Just joined the forum and outside of a Betta fish am new to fish keeping. My wife and I bought a 29 gallon aquarium and just finished cycling it with 3 brilliant rasboras. We were wondering what you would recommend for new fish to add to our tank. We like dwarf gouramis but have heard you should really only get one due to their temperament and the tank size. I really like German blue rams and have heard a couple might do well at this size. Any suggestions are much appreciated, we've been doing research but wanted some tank specific advice.

As a side note I'm testing the waters (no pun intended) with plants and have 1 java fern in the tank and the rest are artificial. Aside from new fish I have two other questions... Should we get 3 more rasboras to fill out our school? And should we get otos for tank cleaning?

Thanks in advance!

Adam


----------



## majerah1 (Oct 29, 2010)

I would get more rasboras for sure to round the school out. And more plants  Also for a good different fish, have you looked into wild species of bettas? As long as you keep up with the maintenance most wild species will thrive in that size tank and get along well with the rasboras. I suggest mouthbrooders as they are more docile than the bubble nesters.


----------



## dertrommler (May 9, 2013)

majerah1 said:


> I would get more rasboras for sure to round the school out. And more plants  Also for a good different fish, have you looked into wild species of bettas? As long as you keep up with the maintenance most wild species will thrive in that size tank and get along well with the rasboras. I suggest mouthbrooders as they are more docile than the bubble nesters.

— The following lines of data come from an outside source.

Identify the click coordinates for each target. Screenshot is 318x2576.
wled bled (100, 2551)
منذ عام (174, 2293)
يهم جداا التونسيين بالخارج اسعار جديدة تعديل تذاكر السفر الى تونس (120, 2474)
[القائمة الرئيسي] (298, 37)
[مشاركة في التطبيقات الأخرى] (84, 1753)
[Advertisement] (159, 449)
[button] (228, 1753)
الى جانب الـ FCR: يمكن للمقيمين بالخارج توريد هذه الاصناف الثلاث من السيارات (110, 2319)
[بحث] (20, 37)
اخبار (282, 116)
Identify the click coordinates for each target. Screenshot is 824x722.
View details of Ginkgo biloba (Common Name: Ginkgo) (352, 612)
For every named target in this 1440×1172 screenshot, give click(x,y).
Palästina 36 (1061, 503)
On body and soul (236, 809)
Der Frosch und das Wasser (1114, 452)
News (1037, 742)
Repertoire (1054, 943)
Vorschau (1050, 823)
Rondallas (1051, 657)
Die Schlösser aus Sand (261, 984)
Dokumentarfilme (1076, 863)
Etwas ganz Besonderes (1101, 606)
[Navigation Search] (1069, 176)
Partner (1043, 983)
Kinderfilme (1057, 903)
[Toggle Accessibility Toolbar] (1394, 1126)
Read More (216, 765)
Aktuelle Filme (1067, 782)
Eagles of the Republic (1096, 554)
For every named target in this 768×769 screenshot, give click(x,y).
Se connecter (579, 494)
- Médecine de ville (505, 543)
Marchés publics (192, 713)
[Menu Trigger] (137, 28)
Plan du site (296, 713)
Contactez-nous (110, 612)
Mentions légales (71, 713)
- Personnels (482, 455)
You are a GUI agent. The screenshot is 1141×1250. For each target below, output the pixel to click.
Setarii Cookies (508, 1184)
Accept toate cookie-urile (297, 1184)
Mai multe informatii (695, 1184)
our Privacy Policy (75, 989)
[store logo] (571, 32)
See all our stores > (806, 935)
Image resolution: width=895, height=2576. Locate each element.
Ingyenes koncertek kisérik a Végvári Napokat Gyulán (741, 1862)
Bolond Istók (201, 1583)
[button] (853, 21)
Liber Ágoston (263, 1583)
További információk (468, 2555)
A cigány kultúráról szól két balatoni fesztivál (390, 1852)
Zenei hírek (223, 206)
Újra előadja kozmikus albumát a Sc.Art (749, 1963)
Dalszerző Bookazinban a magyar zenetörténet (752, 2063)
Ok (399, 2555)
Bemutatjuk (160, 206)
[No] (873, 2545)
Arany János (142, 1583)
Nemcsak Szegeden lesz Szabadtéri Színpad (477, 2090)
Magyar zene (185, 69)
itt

Yeah I figured it would be best to fill out my rasbora school. I appreciate the response and the suggestion but I've had bettas before and even though they're beautiful I definitely want something different for my new tank.

Any other suggestions?


----------



## coralbandit (Jul 29, 2012)

majerahs suggestion is not the common betta,but more likely one you've never seen before.
The rams would do well with the rasboras ,the gourami is questionable as most have issues with long term health lately and you would only have one as most fish suppliers only sell males(can't have 2 males).


----------



## rtmaston (Jul 14, 2012)

welcome to the forum i agree on rasboras


----------



## dertrommler (May 9, 2013)

coralbandit said:


> majerahs suggestion is not the common betta,but more likely one you've never seen before.
> The rams would do well with the rasboras ,the gourami is questionable as most have issues with long term health lately and you would only have one as most fish suppliers only sell males(can't have 2 males).


Awesome the rams were my first choice. What about Boesemani Rainbows? Would they do ok with the rams. I would love to purchase two of each. Or do they need larger groups?


----------



## coralbandit (Jul 29, 2012)

Minimum tank for most rainbow is a 30.The 30 is 36" long while your 29 is 30".so I wouldn't put them in as they really prefer much longer tanks(even then 36"),and do like to have more of their own around.


----------



## majerah1 (Oct 29, 2010)

Yep the bettas I suggested are wild types, not what you normally find in stores. Peek at my Avatar, that is a wild betta. You can look into the different ones via this site: Betta Species


----------